User and Domain Owner Reactions

  • Many came to Squarespace involuntarily via the Google Domains sale.
  • Anger at timing: transfers completed days before this deal, triggering a 60‑day transfer lock.
  • Strong migration intent to registrars like Cloudflare and Porkbun, particularly if prices rise.
  • Worries about data sharing across the acquirer’s portfolio and future upsell/ads.

Debate on Private Equity’s Role

  • One camp: PE “gut-and-strip” — load on debt, slash staff and quality, hike prices, sell or bankrupt; examples like Red Lobster, Sears, Toys“R”Us mentioned.
  • Other camp: PE often improves poorly run firms, focuses on sustainable profitability once growth stalls; Dell and Hilton cited as successes.
  • Research referenced: LBO targets tend to show higher productivity but also more job destruction and slightly lower earnings.
  • Consensus: outcomes vary; public perception is driven by high-profile failures and visible layoffs.

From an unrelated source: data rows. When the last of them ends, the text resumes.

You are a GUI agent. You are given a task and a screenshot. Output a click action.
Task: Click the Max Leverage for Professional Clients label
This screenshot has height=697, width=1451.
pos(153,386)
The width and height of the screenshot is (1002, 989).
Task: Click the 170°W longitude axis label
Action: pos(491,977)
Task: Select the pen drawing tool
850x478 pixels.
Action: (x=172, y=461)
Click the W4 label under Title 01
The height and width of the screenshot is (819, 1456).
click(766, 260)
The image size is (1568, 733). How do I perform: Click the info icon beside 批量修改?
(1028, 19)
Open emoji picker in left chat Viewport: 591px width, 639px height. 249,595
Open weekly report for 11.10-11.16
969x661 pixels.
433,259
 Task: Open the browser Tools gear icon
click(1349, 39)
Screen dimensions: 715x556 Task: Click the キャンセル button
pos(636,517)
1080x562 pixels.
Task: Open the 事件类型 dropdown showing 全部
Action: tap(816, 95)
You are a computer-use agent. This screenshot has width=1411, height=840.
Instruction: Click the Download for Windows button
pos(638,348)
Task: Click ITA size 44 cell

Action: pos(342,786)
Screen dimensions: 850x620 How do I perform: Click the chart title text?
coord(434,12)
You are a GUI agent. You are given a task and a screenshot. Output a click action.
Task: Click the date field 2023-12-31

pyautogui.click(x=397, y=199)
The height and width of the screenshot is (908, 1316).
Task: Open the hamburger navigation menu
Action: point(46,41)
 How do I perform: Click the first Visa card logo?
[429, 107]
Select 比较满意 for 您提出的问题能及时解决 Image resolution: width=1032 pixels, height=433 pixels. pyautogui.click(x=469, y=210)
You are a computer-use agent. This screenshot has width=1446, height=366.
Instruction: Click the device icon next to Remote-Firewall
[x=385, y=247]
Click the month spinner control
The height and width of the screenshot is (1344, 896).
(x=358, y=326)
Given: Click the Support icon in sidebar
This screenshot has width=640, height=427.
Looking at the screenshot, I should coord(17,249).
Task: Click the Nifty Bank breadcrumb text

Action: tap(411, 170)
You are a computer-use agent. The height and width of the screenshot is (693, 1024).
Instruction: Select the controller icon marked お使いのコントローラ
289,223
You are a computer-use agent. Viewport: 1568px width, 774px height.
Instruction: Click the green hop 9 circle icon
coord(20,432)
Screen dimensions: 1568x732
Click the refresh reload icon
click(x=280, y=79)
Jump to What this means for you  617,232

Broader Market and Web Implications

  • Discussion of shrinking number of public companies, heavier IPO regulation, and rise of PE as main buyer.
  • Concern that public markets no longer share upside with ordinary investors; “billionaires funding billionaires.”
  • Some see this as an opportunity to:
    • Build new Squarespace competitors.
    • Return to a more “web 1.0” style: self‑hosting, small personal sites, federated social tools.
  • Others argue centralization, user skill gaps, and platform power (Google/social networks) make a broad web‑1.0 revival unlikely.

Knock-on Effects

  • Anticipation that Squarespace’s large ad spend (notably podcast/YouTube sponsorships) may shrink if growth marketing is cut.
  • Expectation of price increases and reduced support/feature velocity, especially for small-business customers.